In a city where small businesses face a gauntlet of permitting headaches, sky-high rents, and enough red tape to gift-wrap City Hall twice over, any new storefront opening is worth celebrating. The fact that this one started as a scrappy pop-up and earned enough of a following to justify a lease? That's the free market doing what it does best — rewarding people who make something other people actually want.
Geary Blvd has long been the Inner Richmond's commercial backbone, but like many SF corridors, it's had its share of empty storefronts in recent years. Every new opening is a small vote of confidence in the neighborhood and a reminder that entrepreneurship is still alive in this city, despite the bureaucratic obstacle course we force business owners to run.

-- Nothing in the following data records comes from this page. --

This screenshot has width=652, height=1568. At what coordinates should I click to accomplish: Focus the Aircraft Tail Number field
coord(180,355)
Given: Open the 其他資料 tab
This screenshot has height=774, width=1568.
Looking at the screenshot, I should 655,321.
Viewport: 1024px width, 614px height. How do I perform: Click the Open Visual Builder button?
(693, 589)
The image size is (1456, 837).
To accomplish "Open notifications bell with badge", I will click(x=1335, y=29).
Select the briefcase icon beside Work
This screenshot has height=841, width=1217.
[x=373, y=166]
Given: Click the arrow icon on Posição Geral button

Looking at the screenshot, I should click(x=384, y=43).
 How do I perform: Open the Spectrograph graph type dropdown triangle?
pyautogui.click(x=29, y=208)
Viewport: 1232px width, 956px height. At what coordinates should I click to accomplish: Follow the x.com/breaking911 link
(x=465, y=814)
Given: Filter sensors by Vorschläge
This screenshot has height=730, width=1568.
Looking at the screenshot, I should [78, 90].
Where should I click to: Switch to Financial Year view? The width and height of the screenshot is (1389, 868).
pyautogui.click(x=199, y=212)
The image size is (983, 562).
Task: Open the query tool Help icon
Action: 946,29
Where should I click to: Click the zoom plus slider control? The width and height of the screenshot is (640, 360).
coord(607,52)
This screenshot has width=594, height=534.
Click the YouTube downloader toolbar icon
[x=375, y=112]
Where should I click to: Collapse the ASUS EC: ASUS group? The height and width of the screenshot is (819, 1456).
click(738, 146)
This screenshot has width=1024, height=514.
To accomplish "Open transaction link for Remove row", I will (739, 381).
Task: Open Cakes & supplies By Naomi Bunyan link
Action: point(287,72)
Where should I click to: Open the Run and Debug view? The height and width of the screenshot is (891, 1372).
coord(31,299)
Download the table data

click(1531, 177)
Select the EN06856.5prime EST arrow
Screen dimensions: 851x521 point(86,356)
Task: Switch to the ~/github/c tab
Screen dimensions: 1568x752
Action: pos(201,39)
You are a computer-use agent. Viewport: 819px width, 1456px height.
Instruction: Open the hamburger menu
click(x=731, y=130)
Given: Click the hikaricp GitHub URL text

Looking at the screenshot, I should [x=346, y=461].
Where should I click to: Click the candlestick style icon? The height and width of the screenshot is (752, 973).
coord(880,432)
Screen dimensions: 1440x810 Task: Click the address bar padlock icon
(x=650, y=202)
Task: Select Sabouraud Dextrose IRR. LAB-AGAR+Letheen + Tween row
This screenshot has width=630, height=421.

We don't yet have all the details on the full menu or exact opening timeline, but the trajectory here is encouraging. Pop-ups are one of the lowest-barrier entry points for small business owners — minimal overhead, direct customer feedback, proof of concept before committing to a lease. It's the kind of organic, ground-up growth that actually builds neighborhood character, as opposed to, say, a city-funded "activation" committee spending six figures on a consultant report about how to make a block feel more vibrant.
Here's hoping the permitting process doesn't drag this one out for months. San Francisco has a habit of making entrepreneurs jump through hoops that would make a circus performer sweat. If you want fewer vacant storefronts on Geary, the answer isn't another task force — it's getting out of the way and letting people like this open their doors.
Welcome to the neighborhood. We'll take ours black.